The ceremony is a formal event that holds great symbolic importance, Hardy said.

“What happens during the investiture is that the board entrusts their confidence and charge that he will strengthen and lead the institution,” Hardy said.

Hardy estimated the ceremony would be a one-and-a-half to two-hour event.

“Cap Peterson is the chair of the board of trustees, so he will do the actual investiture,” said Karen Pope, director of alumni and development, who is co-chairing the inauguration committee with Hardy.

Numerous CSC groups are providing music throughout the day, Pope said.

“The Sax Quartet will be playing in the [Memorial Hall] lobby prior to the inauguration ceremony.” Sandy Schaefer, professor of music, said. “The CSC Brass Ensemble will be playing for the processional and recessional.”
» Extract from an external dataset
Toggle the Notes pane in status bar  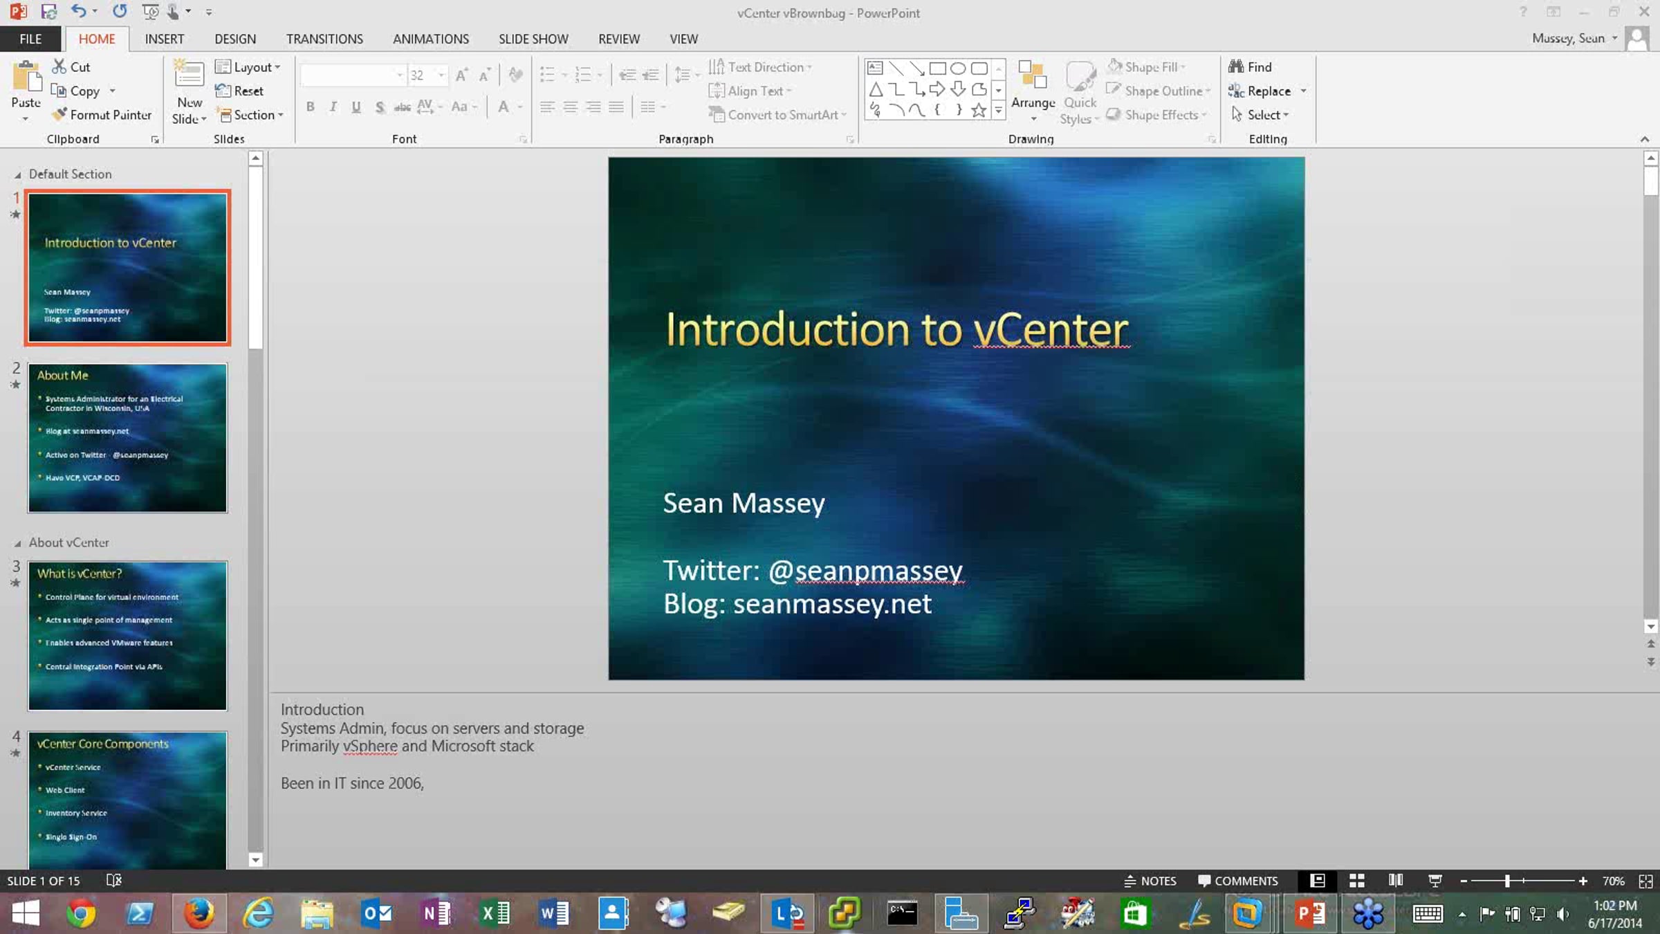[1150, 881]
The CSC Concert Choir is performing “Come, Let’s Rejoice,” by British composer John Amner, Schaefer said.

For the ceremony, Rhine invited former CSC President Janie Park to deliver the guest address prior to Rhine’s inauguration speech, Rhine said.

Following the ceremony is a public reception on the ground floor of Old Admin where students will showcase their work and provide tours of some of the building’s high-impact learning facilities, such as the Justice Studies’ mock courtroom and the Communication Arts’ The Eagle newsroom.

“Given Dr. Rhine’s focus on the students, we want to showcase student work,” Hardy said.

The display on the first floor of Old Admin might feature a wide variety of digital and physical formats, including recordings, textiles, and artwork, Hardy said.

“We’ll use whatever we’ve got that we can showcase,” she said.

A ticketed banquet and ball will cap the evening, and includes food, alcohol, dancing, and music, Hardy said. Tickets are available from the president’s office for $30 per person.

“There will be music, so we’re looking forward to seeing Dr. Rhine and his wife do their inaugural dance,” Pope said.

“The CSC Professors of Jazz are going to play some pre-dinner music,” Shaefer said. Rounding out the evening are performances by the CSC Vocal Jazz Ensemble and the CSC Birds, performing “Soul Hits from the 70s.”

“The banquet is more of a social evening,” Pope said. “There won’t be any formal ceremony, but Chancellor [Stan] Carpenter will provide greetings and introductions.”

Hardy said that students are a big part of the event, and encourages them to attend.

“It all centers around students and Dr. Rhine,” Hardy said. “I encourage the students to participate as much as they can for two reasons. One is that these events are usually geared more toward the campus than toward students; and two, they don’t happen very often. We hope it showcases our commitment to our students.”

Formal invitations have already been sent, and on-campus students will receive postcard invitations in their mailboxes, Hardy said.

Hardy said that instead of a week-long inauguration celebration with lavish trappings that is common at other institutions, CSC is saving cost by condensing the event to two days.

Hardy said ticket sales will cover a significant portion of the costs, but noted that private donors and organizations also plan to contribute.

“There are individuals and entities that have funds to spend,” Hardy said. “You have something that will be classy and reflect well on the institution, but done on a shoestring budget.”